LOS ANGELES (TheWrap.com) – If you think “Django Unchained” is violent, Quentin Tarantino has a historical reality check for you: Try slavery.


The “Pulp Fiction” auteur is back with an Antebellum revenge flick that according to early screenings pours on the blood and gore. Tarantino told an audience of British Academy of Film and Television Arts members on Thursday that if anything he spared the lash in his depiction of slavery, according to the Guardian.

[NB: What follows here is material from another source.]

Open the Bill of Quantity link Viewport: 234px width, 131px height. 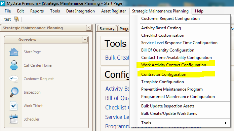pyautogui.click(x=117, y=98)
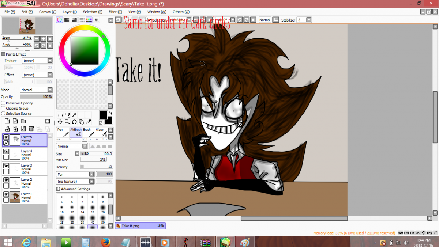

“We all intellectually ‘know’ the brutality and inhumanity of slavery,” Tarantino said, “but after you do the research it’s no longer intellectual any more, no longer just historical record – you feel it in your bones. It makes you angry and want to do something … I’m here to tell you, that however bad things get in the movie, a lot worse shit actually happened.”

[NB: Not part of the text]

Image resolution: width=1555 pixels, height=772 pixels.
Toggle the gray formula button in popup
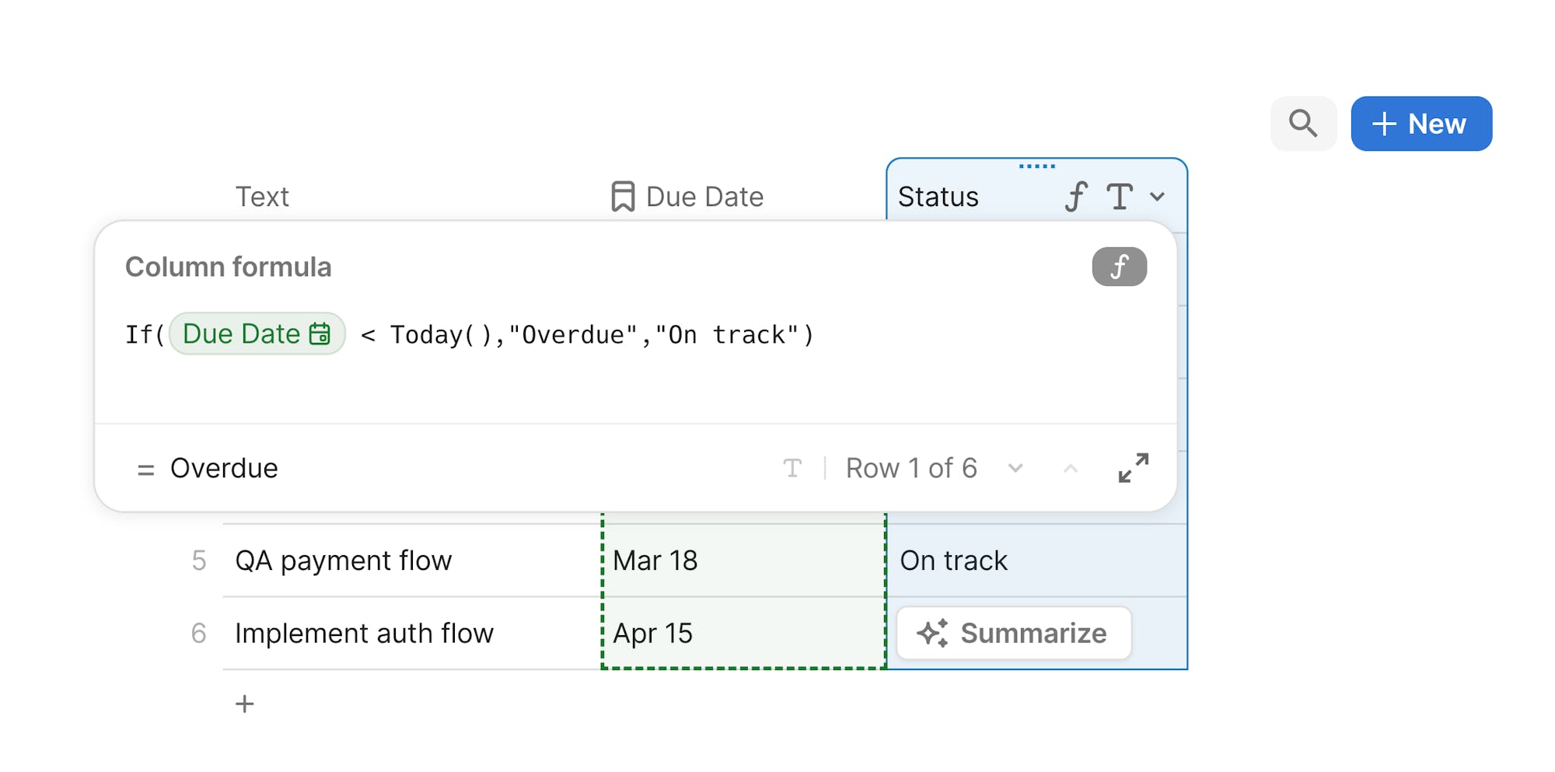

Tarantino’s comments indicate that he anticipates the irreverent “Django Unchained” – which opens on Christmas Day – will court controversy for setting its story against the backdrop of the slave trade.

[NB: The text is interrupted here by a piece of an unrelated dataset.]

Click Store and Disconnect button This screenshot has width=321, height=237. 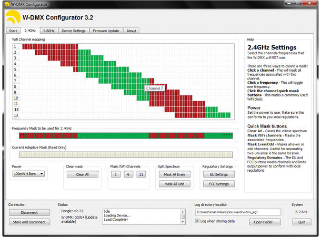[30, 222]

The film centers on a bounty hunter (Christoph Waltz) who partners with a freed slave (Jamie Foxx) to take down a plantation owner, Calvin Candie (Leonardo DiCaprio) who controls his wife. Candie, who speaks with Magnolia-scented menace in the trailers, owns a mixed-race club in Greenville, Miss., and deals in slave-fights.


Perhaps because the film features Tarantino’s trademark sardonic humor, some early viewers have compared “Django Unchained” to the works of Mel Brooks.


“Just watched what was basically a three-hour homage to BLAZING SADDLES,”@LouLumenick tweeted.


But despite the humor, in an interview with Howard Stern this week, Tarantino indicated that he took the responsibility of depicting slavery very seriously. In particular, he said that shooting a scene where a female slave is brutalized brought him to tears and deeply impacted the crew.


“It was early on in the production, and it was the first time we started officially dealing with that kind of ugliness,” Tarantino said. “We later got used to dealing with that kind of ugliness. But that first – it was traumatizing to everybody, none less because of the fact that we were doing it in the real slave area of a real plantation where the slaves lived.


“This actually happened on the grounds,” he added. “There was blood in that ground. Those trees had memories of everything that happened there. We could feel the spirits of the old slaves on the property.”


Of course, Tarantino has taken on controversial subjects before. He turned an ultra-violent and satiric eye at the Nazis and an SD colonel nicknamed the “Jew Hunter” and turned it into “Inglourious Basterds.” Dealing with charges of insensitivity, it nonetheless collected over $ 300 million worldwide and was nominated for a Best Picture Oscar.